Dinanzi alla chiusura delle chiese e alla difficoltà di specificare la nostra fede in termini comunitari, non potevamo stare a guardare. C’è da dire, peraltro, che l’emergenza ci ha fatto prendere atto che molte chiese erano già state abbandonate dai fedeli prima dell’avvento del coronavirus. La “conversione digitale” che abbiamo vissuto, nel caso del RnS con esiti incredibili in termini di partecipazione numerica alla nostra programmazione – un vero e proprio palinsesto giornaliero, con 5 ore di contenuti offerti quotidianamente e il coinvolgimento attivo di circa 400 tra animatori, evangelizzatori e testimoni – è andata assai ben oltre i nostri numeri e gli stessi confini italiani, permettendoci di raggiungere non soltanto i “nostri” o i tanti fedeli dispersi, ma anche quanti si erano allontanati dalla Chiesa e i tantissimi lontani da Dio. La nostra esperienza, del resto, ci insegna che si “torna a Dio” più facilmente quando si è nella prova, quando il male si accanisce su di noi, quando ci si sente soli, quando si ha paura di vivere e di morire. Credo che lo Spirito Santo ci abbia specialmente assistito in questa opera di accompagnamento, aumentando la “nostalgia”. Sappiamo bene, guai a non ribadirlo, che la tecnologia applicata alla professione comunitaria della nostra fede non è e non può essere “sostitutiva”, bensì “integrativa” dell’esperienza comunitaria, sacramentale e carismatica, che il nostro credere, fondato su relazioni interpersonali, sempre reclama.

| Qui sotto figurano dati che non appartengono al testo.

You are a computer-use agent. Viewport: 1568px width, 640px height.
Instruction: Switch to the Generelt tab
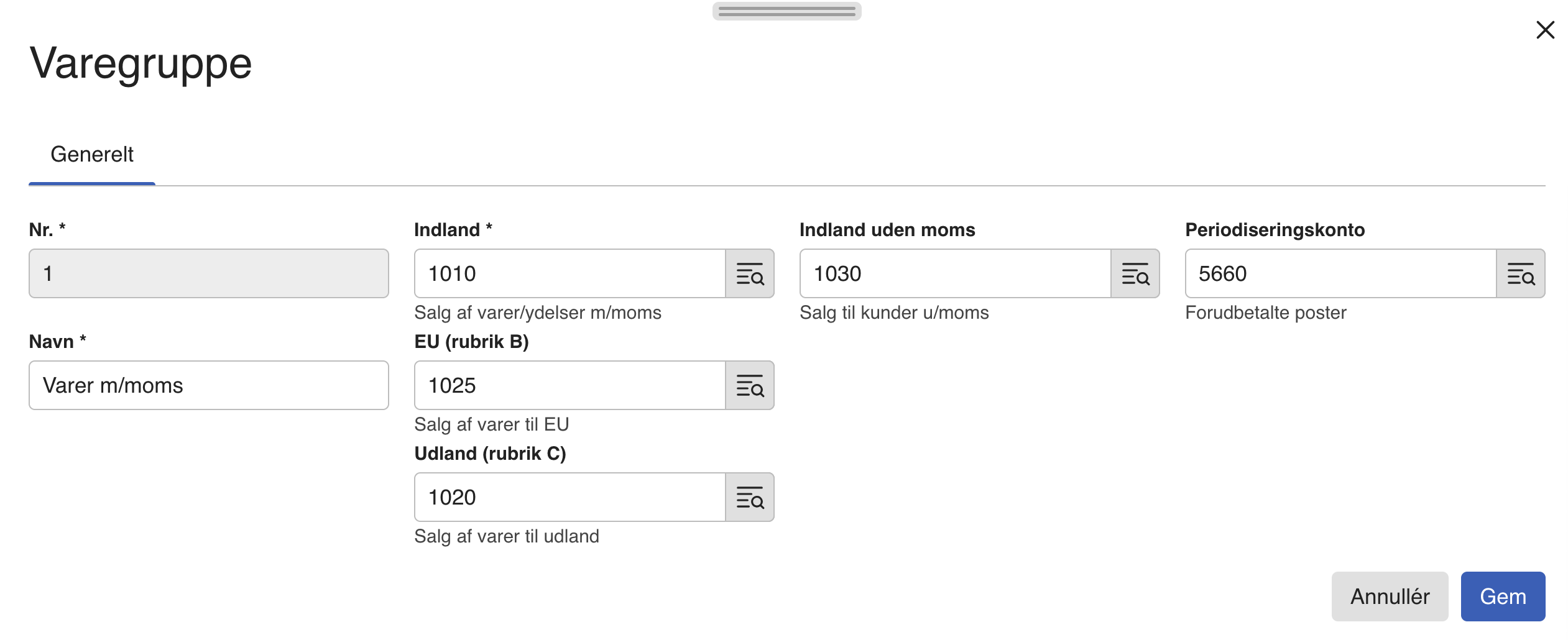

Il Papa parlando del cammino di Avvento ha suggerito tre comportamenti: sobrietà, attenzione discreta e rispettosa verso i bisognosi, a partire dai vicini, preghiera (soprattutto in famiglia). È questo il bagaglio di cui dobbiamo dotarci per arrivare pronti al Natale?

Sulla scia dell’enciclica “Fratelli tutti” ci apprestiamo a vivere la 44ª Conferenza nazionale animatori online (vedi box a lato ndr): un’occasione di grazia a partire da due capisaldi fondamentali, premessa del nostro impegno di carità fraterna: la consolazione e la compassione. È una sfida quella che il RnS intende lanciare a se stesso, con una risposta “sistemica” e programmatica da parte dei 1.700 gruppi in Italia e in altri Paesi: moltiplicare la fraternità, rigenerandola dentro processi di solidarietà e di comunione con chi è nella prova, inaugurando nuovi ambiti di impegno da coniugare con la carità, che per sua natura è sempre spirituale e materiale insieme, perché, lo ricorda papa Francesco, «nessuno si salva da solo». Il Natale di Gesù è ormai alle porte: segna sempre la nostra rinascita, il riscatto del genere umano dal male e dalla morte. Niente di più provvidenziale allora, a condizione di non ridurlo a una festa, magari preoccupati che sia meno fastosa che in passato.